Of course, back then, I thought that every single movie MST3K did was the worst of the worst movies ever made.  They weren’t.  Not by a country mile.  Television and taste standards prohibited them from taking the piss out of the worst films ever made.  Don’t get me wrong, the movies they did weren’t terrific, but they weren’t the lowest form of filmed entertainment ever produced either.  Yes, Twilight film series, I’m looking right at you.

Mystery Science Theater 3000 did provide me with a film school of sorts though.  They exposed my young mind to a variety of genres and filmmakers that otherwise might have eluded me.  I’m certain I never would have watched SCCTM without MST3K introducing it into my life.  At that time, I thought this was the worst Christmas movie ever made.  (This is before I was ever introduced to evil The Santa Clause franchise.)  SCCTM must be bad, right?  After all, both post-MST3K projects Rifftrax and Cinematic Titanic later took SCCTM to the woodshed all over again.  With all this re-riffing going on, there could be only one result: I now own more versions of SCCTM than any human ever should.  So, this movie absolutely deserves the treatment, right?  

There was a lot that was edited out of the first Terminator movie.

Let me just preface this by saying that SCCTM certainly isn’t Miracle on 34th Street or A Christmas Story.  It isn’t any version of A Christmas Carol or Die Hard either.  I do find it more watchable than It’s A Wonderful Life, but I just wanted to get in yet another dig as to how I just don’t care for that overestimated production.  The bottom line is that someone decided to make a movie called Santa Claus Conquers the Martians.  What expectations could one possibly have going in to see a film with a title like that?  I would think that a theatregoer would be quite happy that the film did in fact deliver on the promised titled premise.  Unless you ended up being angry because Santa conquers the Martians with loving and giving instead of hard-core military operations and/or disemboweling laser weapons.  Oh, spoiler alert by the way.

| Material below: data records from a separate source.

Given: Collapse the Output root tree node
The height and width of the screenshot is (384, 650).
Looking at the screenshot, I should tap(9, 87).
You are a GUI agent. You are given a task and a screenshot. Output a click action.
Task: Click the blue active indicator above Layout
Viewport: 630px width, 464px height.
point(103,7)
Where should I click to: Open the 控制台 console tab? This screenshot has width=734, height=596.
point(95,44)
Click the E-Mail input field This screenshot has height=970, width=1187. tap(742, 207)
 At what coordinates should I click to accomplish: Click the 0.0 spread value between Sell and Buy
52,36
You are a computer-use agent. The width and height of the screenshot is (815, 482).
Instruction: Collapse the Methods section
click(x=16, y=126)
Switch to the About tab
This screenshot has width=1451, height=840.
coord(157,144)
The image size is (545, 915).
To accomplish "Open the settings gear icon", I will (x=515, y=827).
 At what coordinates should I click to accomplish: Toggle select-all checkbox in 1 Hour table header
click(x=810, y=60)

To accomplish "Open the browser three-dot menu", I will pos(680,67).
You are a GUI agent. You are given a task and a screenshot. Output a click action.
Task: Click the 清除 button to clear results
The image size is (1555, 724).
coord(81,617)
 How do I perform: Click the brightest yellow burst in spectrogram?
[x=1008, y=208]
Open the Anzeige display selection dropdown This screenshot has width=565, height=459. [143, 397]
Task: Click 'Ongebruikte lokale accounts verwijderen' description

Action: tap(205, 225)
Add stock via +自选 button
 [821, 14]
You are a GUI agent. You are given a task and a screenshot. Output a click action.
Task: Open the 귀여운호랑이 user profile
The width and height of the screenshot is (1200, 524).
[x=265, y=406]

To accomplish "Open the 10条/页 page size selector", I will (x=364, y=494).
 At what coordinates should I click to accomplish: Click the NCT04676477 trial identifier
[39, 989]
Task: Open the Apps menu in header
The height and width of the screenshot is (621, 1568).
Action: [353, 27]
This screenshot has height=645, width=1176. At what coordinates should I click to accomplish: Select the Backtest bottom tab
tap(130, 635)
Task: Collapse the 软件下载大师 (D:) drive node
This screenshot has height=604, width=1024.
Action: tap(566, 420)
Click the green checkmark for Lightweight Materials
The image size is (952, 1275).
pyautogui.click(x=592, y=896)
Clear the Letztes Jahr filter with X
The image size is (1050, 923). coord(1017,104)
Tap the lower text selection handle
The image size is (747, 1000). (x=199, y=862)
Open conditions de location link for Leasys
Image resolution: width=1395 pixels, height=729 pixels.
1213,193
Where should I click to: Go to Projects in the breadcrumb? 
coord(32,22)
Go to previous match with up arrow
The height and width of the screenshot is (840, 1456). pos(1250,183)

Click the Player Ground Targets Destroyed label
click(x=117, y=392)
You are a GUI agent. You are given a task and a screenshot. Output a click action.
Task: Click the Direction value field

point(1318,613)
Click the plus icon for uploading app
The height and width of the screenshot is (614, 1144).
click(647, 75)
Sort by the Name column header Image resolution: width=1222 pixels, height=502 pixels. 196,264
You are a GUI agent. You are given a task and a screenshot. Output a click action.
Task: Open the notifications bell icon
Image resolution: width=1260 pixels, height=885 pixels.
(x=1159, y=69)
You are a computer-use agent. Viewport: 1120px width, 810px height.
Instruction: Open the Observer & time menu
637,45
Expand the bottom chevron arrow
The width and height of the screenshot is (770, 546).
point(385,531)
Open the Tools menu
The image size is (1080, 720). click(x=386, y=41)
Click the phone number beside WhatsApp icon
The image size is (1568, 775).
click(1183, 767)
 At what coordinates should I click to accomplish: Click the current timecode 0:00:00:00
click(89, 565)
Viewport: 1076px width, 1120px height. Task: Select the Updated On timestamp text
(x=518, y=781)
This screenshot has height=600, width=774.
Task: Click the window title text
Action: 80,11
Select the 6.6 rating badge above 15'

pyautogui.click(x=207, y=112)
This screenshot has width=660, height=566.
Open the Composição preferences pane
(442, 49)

As far a movie Santas go, John Call is no Edmund Gwenn, but who is?  Call is perfectly serviceable and never plays it as being anyone else but the actual Santa.  Given the material, the rest of the cast performs relatively well too and seems to be game for the proceedings.  The child actors aren’t much to dwell on, but they remembered where to stand, they remembered their lines, and they remembered to even act a little.  Besides, playing one of those kids is Pia Zadora!  Seeing as how her best role would be 30 years later, playing herself falling into an orchestra pit in Naked Gun 33 1/3, I think she acquits herself well playing an emotionless Martian child.

Pia was never better.

What else is there in no particular order whatsoever?  The effects aren’t great, but at least they attempted to try to make a Martian environment different than Earth in a very World’s Fair ’64 kind of way.  The Martian weapons are clearly toy air blasters, the costumes are extraordinarily cheap, and the Martian head antennas clearly came from thousands of broken Zenith TVs that were then left to rot in landfills.  Using green face paint instead of prosthetics was a wise budgetary choice, but it certainly gives you the impression that Martians are a sweaty, rather greasy race of people.   The soundtrack is serviceable, and I can attest that you won’t be able to get the “Hooray for Santy Claus” song out of your head any time soon.  The cinematography gives the appearance that the film was run through the washing machine on a hot cycle.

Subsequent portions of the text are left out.